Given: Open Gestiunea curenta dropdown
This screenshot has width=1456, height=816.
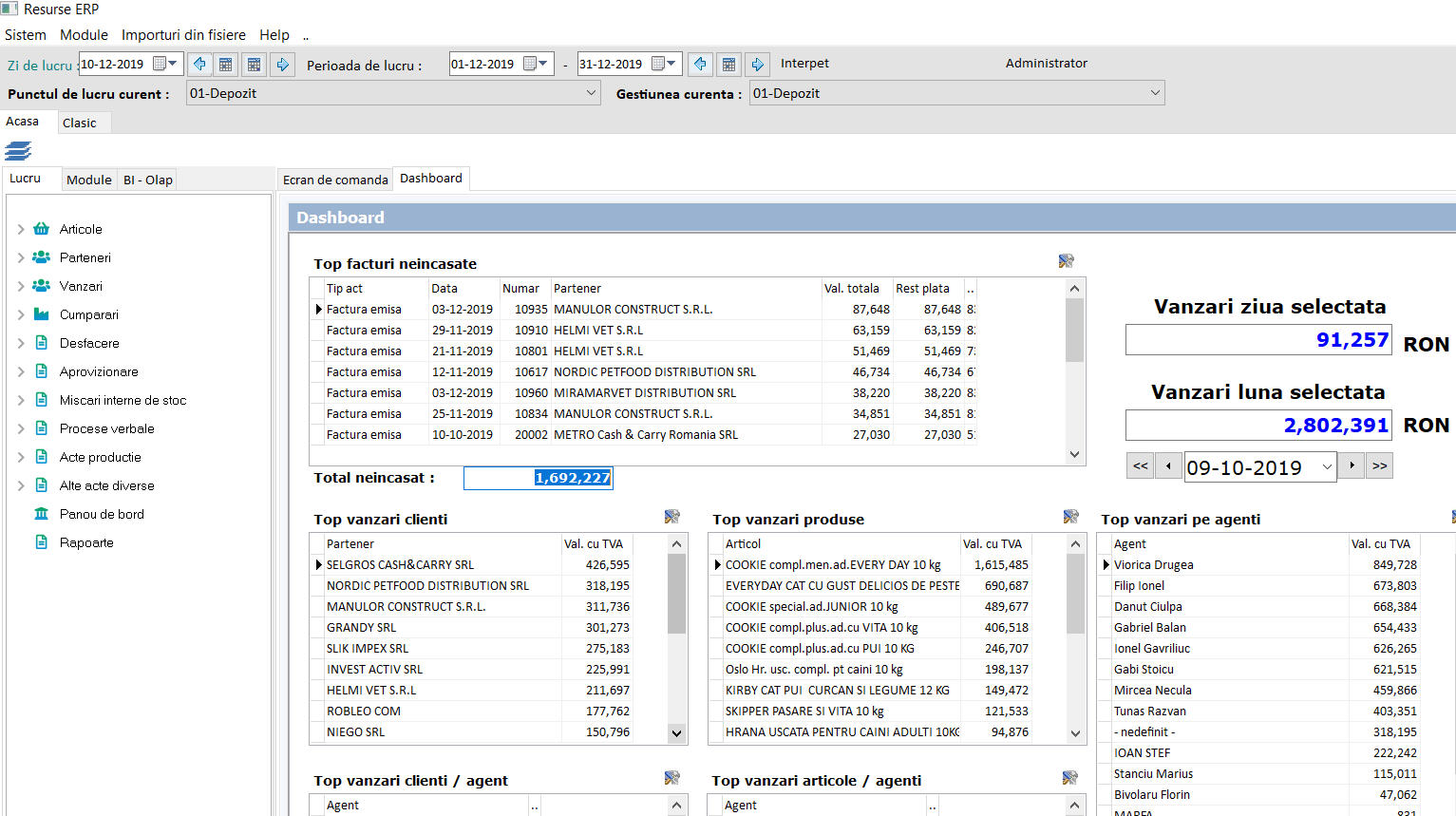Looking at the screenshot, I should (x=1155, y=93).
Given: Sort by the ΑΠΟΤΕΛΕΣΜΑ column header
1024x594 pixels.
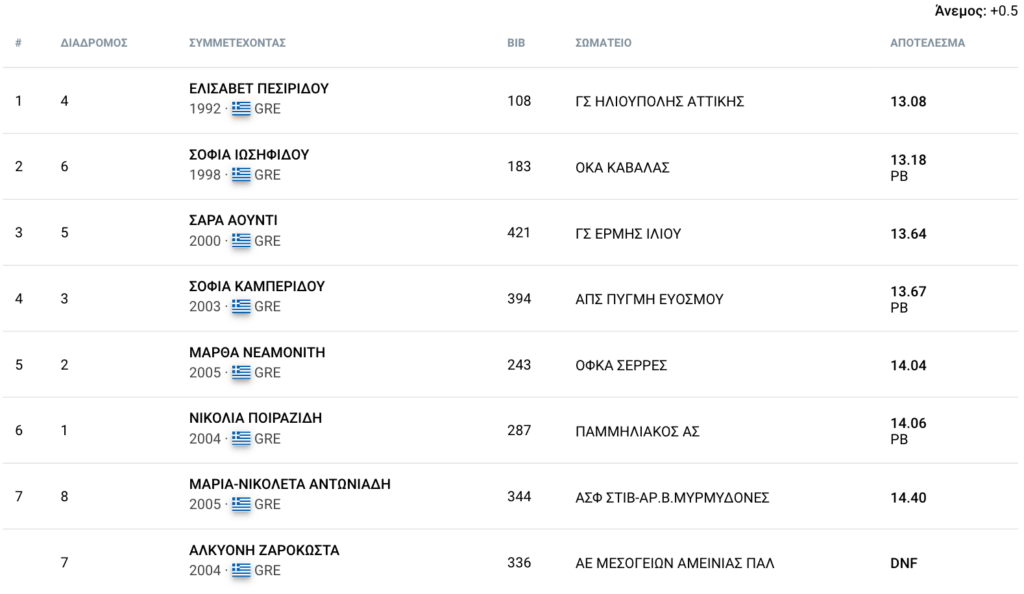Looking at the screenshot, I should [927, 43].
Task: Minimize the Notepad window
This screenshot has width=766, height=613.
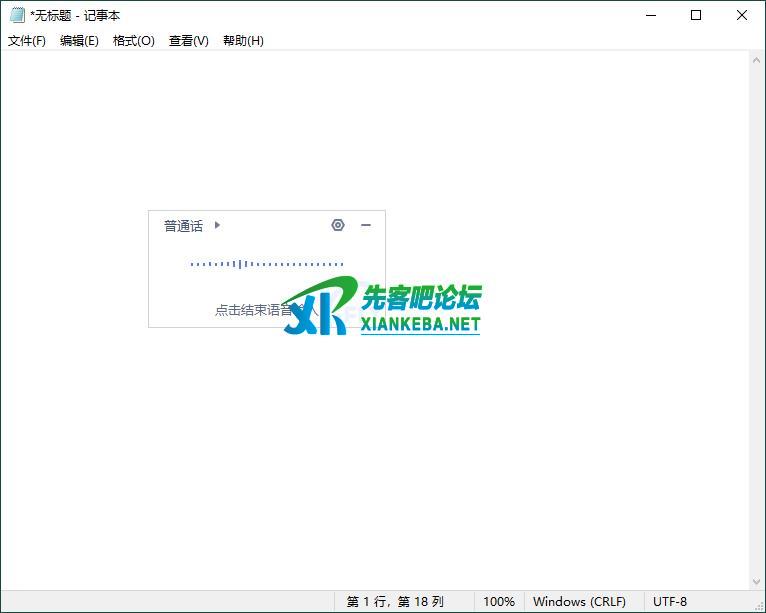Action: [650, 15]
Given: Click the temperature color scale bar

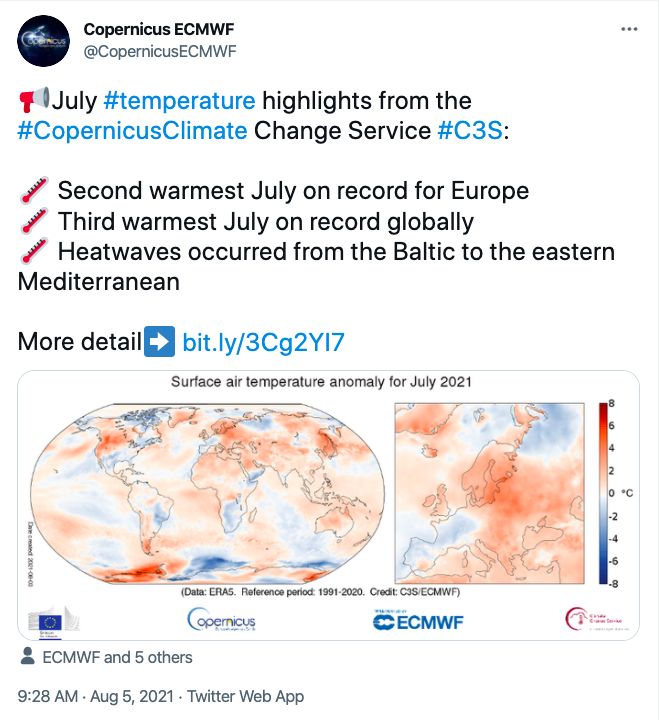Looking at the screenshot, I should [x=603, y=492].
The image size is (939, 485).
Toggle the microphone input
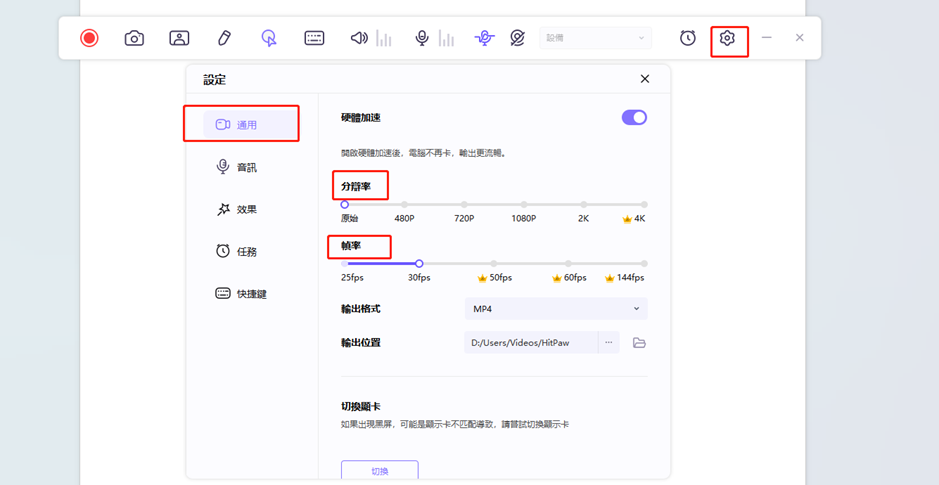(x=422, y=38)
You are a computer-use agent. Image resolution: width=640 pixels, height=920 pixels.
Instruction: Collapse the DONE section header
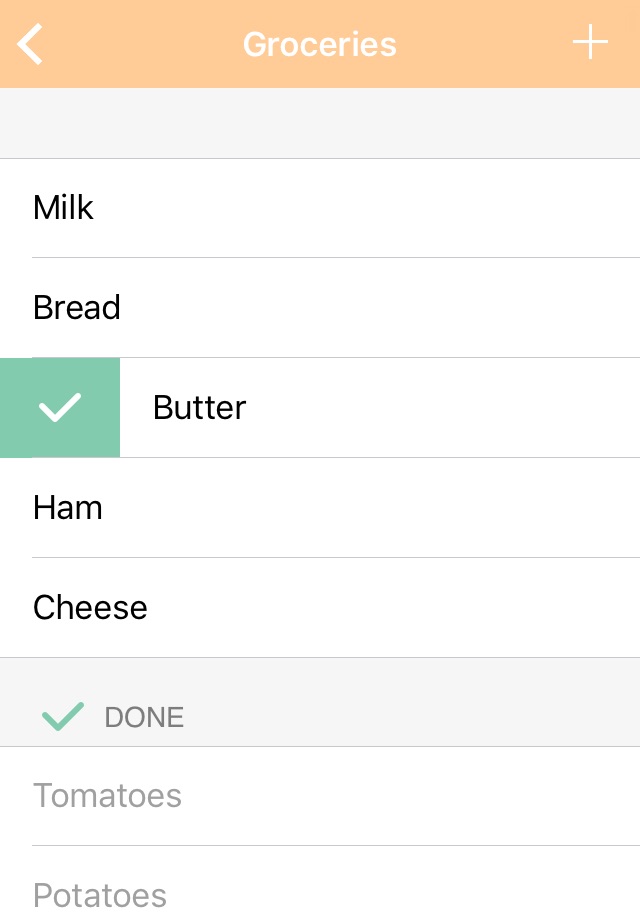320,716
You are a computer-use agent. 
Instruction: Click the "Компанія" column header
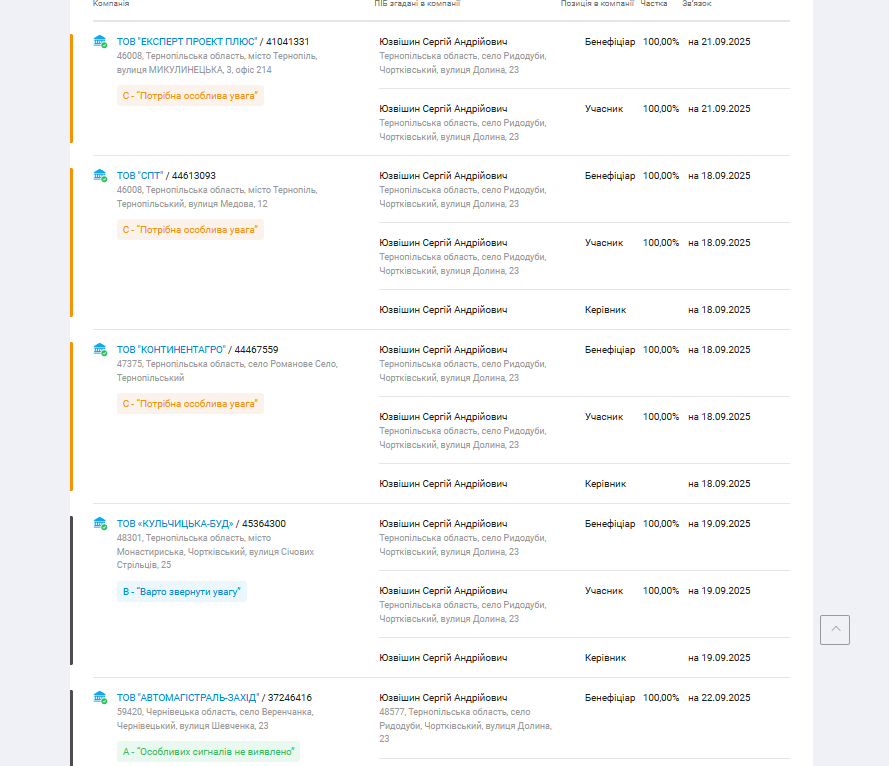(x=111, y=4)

════════════════════

▶ [TASK REQUIREMENTS] Print all the records exactly, minus any images.

▶ [RESULT OF THIS TASK]
Given: Open Gestiunea curenta dropdown
This screenshot has width=1456, height=816.
Looking at the screenshot, I should (x=1155, y=93).
Given: Sort by the ΑΠΟΤΕΛΕΣΜΑ column header
1024x594 pixels.
Looking at the screenshot, I should [927, 43].
Task: Minimize the Notepad window
This screenshot has width=766, height=613.
Action: [650, 15]
Given: Click the temperature color scale bar

Looking at the screenshot, I should [x=603, y=492].
The image size is (939, 485).
Toggle the microphone input
(x=422, y=38)
You are a computer-use agent. Image resolution: width=640 pixels, height=920 pixels.
Instruction: Collapse the DONE section header
320,716
You are a computer-use agent. 
Instruction: Click the "Компанія" column header
(x=111, y=4)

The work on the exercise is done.